Emergency Decree No. 27/2018 modified Digital Signature Law No. 25,056 and regulation applicable to related fields in order to adjust them to the use of digital media
On January 11, 2018, Emergency Decree No. 27/2018 (the “Decree”) was published in the Official Gazette. Its purpose is to simplify governmental procedures, reducing typical regulations and bureaucracy. The Decree established the need to integrate new technological platforms in procedures to simplify interactions between different government agencies and between government agencies and citizens.
Consequently, Chapter XI of the Decree expanded the scope of Digital Signature Law No. 25,506 (the “Digital Signature Law”), to extend the use of electronic documents and of electronic and digital signatures to all legal and administrative acts. The chapter was updated to reflect both technological developments and the experience gained in the implementation of the digital signature infrastructure in Argentina.
In the first place, the Decree repealed Section 4 of the Digital Signature Law which listed matters excluded from the scope of the Digital Signature law, namely death provisions, family law and personal acts in general, and any acts that implied requirements that are not compatible with digital signatures. Section 18 of the Digital Signature Law, which regulated professional certificates, was also repealed; as well as Sections 28, 35 and 36, which referred to the Advisory Committee for the Digital Signature Infrastructure and its operation.
Furthermore, the Decree amended Section 10 of the Digital Signature Law. This provision established that when a digital document was sent automatically by a programed device and carried the digital signature of the sender, the document would be presumed to be from the sender, unless proven otherwise. As amended, current Section 10 provides that any electronic document signed by an application certificate is presumed to be from the owner of the certificate, unless proven otherwise.
Moreover, the Ministry of Modernization became the new enforcement authority of the Digital Signature Law, replacing the office of the President’s Chief of Staff. Furthermore, the National Auditing Office was entrusted with conducting all the audits required by the Digital Signature Law, a role which used to be in the remit of universities, provincial or national scientific and/or technological entities, or professional bodies and associations with proven professional experience in the matter.
Lastly, Section 128 of the Decree established that official electronic documents signed digitally, as well as electronic records, official communications, electronic notices and special electronic domiciles set in platforms for conducting procedures remotely and in the electronic document management systems used by public agencies in any judicial or administrative procedures, will have -for the national public sector- the same effectiveness and value as its equivalents in paper or any other format.

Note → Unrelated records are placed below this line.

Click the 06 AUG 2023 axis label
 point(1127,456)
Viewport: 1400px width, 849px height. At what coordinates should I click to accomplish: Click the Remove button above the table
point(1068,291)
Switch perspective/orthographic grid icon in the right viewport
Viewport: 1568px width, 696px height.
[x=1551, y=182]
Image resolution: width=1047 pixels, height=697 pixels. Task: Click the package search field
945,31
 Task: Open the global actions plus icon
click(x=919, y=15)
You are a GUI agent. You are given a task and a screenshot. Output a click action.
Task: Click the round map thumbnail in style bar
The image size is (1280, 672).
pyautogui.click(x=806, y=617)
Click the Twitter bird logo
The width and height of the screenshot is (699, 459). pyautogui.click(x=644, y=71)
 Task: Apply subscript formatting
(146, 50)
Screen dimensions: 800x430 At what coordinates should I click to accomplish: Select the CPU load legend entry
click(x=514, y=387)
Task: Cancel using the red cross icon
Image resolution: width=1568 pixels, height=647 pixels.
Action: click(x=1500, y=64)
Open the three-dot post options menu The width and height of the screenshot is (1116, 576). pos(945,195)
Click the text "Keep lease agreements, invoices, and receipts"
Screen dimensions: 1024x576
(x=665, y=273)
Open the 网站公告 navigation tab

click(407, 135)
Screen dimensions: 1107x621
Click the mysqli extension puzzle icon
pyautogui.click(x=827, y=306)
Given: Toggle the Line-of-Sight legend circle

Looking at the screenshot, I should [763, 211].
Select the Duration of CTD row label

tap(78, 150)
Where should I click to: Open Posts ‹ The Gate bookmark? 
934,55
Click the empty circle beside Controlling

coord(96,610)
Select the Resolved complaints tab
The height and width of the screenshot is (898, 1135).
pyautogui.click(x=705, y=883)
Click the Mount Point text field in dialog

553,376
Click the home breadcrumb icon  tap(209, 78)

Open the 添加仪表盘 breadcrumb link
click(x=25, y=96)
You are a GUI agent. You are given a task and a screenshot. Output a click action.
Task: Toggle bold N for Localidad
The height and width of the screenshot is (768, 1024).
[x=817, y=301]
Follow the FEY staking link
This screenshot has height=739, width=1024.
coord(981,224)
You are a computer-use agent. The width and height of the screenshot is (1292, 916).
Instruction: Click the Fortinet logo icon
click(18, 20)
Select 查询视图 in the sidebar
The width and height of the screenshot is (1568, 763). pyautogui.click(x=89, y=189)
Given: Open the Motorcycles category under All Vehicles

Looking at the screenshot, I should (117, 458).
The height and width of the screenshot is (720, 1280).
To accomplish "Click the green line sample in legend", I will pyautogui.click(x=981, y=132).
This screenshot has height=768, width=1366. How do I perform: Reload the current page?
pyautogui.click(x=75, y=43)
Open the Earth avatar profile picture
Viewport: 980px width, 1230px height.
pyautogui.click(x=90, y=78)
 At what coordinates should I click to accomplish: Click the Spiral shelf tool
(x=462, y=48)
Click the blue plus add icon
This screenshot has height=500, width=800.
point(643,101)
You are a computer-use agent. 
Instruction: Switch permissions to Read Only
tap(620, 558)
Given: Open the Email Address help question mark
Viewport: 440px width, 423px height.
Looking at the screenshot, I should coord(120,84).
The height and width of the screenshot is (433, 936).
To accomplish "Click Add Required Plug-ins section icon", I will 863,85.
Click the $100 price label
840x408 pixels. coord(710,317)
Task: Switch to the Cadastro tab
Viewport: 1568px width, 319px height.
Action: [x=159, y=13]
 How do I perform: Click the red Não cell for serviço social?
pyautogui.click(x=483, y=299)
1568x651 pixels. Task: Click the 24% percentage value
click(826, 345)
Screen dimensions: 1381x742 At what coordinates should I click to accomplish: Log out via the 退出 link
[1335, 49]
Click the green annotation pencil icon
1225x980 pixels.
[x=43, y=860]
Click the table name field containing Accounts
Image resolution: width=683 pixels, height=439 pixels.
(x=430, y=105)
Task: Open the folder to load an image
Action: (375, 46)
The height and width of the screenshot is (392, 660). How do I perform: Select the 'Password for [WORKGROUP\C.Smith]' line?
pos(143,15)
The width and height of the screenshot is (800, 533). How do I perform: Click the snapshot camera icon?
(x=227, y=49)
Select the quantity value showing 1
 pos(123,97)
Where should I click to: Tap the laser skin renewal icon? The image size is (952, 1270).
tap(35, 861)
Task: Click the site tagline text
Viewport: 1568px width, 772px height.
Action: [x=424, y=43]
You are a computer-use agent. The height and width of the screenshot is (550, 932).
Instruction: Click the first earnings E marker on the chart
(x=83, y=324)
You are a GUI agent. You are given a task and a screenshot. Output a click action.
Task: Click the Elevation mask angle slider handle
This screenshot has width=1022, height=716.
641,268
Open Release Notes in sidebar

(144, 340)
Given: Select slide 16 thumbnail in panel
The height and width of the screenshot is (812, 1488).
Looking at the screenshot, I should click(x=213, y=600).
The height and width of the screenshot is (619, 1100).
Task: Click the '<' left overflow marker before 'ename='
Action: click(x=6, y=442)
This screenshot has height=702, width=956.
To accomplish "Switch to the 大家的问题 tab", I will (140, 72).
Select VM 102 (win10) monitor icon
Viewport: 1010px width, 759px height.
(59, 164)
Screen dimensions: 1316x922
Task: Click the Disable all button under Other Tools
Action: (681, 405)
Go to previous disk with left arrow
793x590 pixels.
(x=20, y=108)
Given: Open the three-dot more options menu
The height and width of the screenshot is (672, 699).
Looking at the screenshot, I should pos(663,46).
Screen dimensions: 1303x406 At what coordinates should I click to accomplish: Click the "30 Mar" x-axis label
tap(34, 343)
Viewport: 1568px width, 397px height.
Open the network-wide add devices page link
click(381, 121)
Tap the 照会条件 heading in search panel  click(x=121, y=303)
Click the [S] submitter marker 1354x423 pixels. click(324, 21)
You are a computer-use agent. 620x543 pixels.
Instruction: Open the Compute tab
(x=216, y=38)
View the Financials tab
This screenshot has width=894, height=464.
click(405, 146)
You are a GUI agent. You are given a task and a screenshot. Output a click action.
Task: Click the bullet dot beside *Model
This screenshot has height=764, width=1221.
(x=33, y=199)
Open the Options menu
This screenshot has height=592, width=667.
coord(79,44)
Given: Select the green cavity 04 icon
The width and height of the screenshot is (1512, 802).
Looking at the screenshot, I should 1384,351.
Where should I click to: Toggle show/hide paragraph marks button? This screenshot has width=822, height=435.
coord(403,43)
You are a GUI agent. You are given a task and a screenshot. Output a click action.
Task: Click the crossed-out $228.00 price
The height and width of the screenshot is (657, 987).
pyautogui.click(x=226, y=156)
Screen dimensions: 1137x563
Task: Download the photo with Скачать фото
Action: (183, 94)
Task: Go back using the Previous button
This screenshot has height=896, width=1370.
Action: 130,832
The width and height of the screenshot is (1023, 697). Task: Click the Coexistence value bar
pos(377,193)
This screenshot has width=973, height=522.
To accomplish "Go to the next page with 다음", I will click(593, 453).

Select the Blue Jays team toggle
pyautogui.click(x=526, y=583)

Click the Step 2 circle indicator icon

Additionally, in its Chapter XXII on financial inclusion, the Decree modified several laws in light of the need to expand the use of electronic media in the management of documents and the formalization of certain acts. To this end, the Decree modified Consumer Protection Law No. 24,240 so that now the information provided to consumers may be delivered in the support chosen by the supplier, unless the consumer chooses a physical support. If the support is not specified, it must be electronic.
Moreover, the Decree modified Credit Card Law No. 25,065. Subsection K of Section 6, establishing that in all credit card agreements generated by electronic means the signature requirement can be satisfied by any means which undoubtedly ensure the externalization of the will of the parties and the integrity of the instrument. In connection with the domicile to which the credit card statements must be sent, the new Section 24 establishes that the supplier must send the statement to an email address, unless the client requests that it be provided on paper.
Bills of Exchange and Promissory Notes Decree/Law No. 5,965 and Check Law No. 24,452 were also amended to adjust their contents to the new system. They now allow a digital/electronic signature when it undoubtedly ensures the externalization of the will of the parties and the integrity of the instrument for the issuance, endorsement, acceptance and guarantee of checks and bills of exchange issued electronically, as well as deferred-payment checks issued electronically.